At some point following this, Microsoft found, Storm-0558 successfully compromised a corporate account belonging to a Microsoft engineer with access to the debugging environment. Unfortunately, Microsoft’s log retention policies mean there is no direct evidence that Storm-0558 exfiltrated the signing key from the debugging environment at this point, but this is by some margin the most likely mechanism used.

Fixes implemented

  • Microsoft has identified and resolved the race condition that exposed the signing key in the crash dump to begin with.
  • It enhanced prevention, detection and response for key material that might be included in crash dumps.
  • It implemented enhanced credential scanning to better detect the presence of a rogue signing key in the debugging environment.
  • Finally, it released enhanced libraries to automate key scope validation in authentication libraries, and clarified related documentation.

    An already bad situation was made worse for Microsoft and its government customers because, to meet growing demand to support applications that work with both consumer and enterprise applications, Microsoft has had a common key metadata publishing endpoint for the past five years.

    When setting up this converged offering, Microsoft said it did update documentation to clarify the requirements for key scope validation – that is to say which key to use for consumer accounts and which for enterprise ones.

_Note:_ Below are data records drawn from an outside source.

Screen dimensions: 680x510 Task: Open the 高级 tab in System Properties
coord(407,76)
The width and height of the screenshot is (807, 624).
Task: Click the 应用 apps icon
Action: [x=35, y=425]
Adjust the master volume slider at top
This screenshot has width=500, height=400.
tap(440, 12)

It also provided an application programming interface (API) via its library of documentation and helper APIs to help validate signatures cryptographically, but critically, did not update these libraries to perform scope validation automatically, something else it has now moved to correct.

    When its mail systems were updated to use the common metadata endpoint in 2022, developers incorrectly assumed these libraries performed complete signing key validation, and as such, didn’t add the required issuer/scope validation, leading to a set of circumstances whereby the mail system could happily accept a request for enterprise email using a security token signed with the consumer key.

    “Crash dumps do not usually contain signing keys, but this was not the only mishap that generated the blunder,” said Jake Moore, global cyber security advisor at ESET.

    “As with a vast majority of attacks, threat actors were able to compromise an engineer’s ‘access all areas’ corporate account which successfully began the attack, so it is vital that such accounts remain on high alert and vigilant to phishing attacks,” he added.

    “This key then essentially powerfully mimicked any user account or application they desired. Acquiring the key from a previous crash dump which enabled the hack into Microsoft cloud services was possible as credential scanning was not previously accounted for.”

    Scope of intrusion possibly wider?

    Meanwhile, security experts have suggested that the scope of Storm-0558’s intrusion could potentially have been much wider than first stated.

    As reported by Bleeping Computer in late July, Shir Tamari, a researcher at Wiz, published information that suggested the compromised signing key was far more powerful than first thought, and could have also afforded the threat actors access to multiple Azure Active Directory applications, including all those that support personal account authentication.

    In effect, this means widely used applications such as OneDrive, SharePoint and Teams may also have been at risk.

    Microsoft’s investigation did not address this point.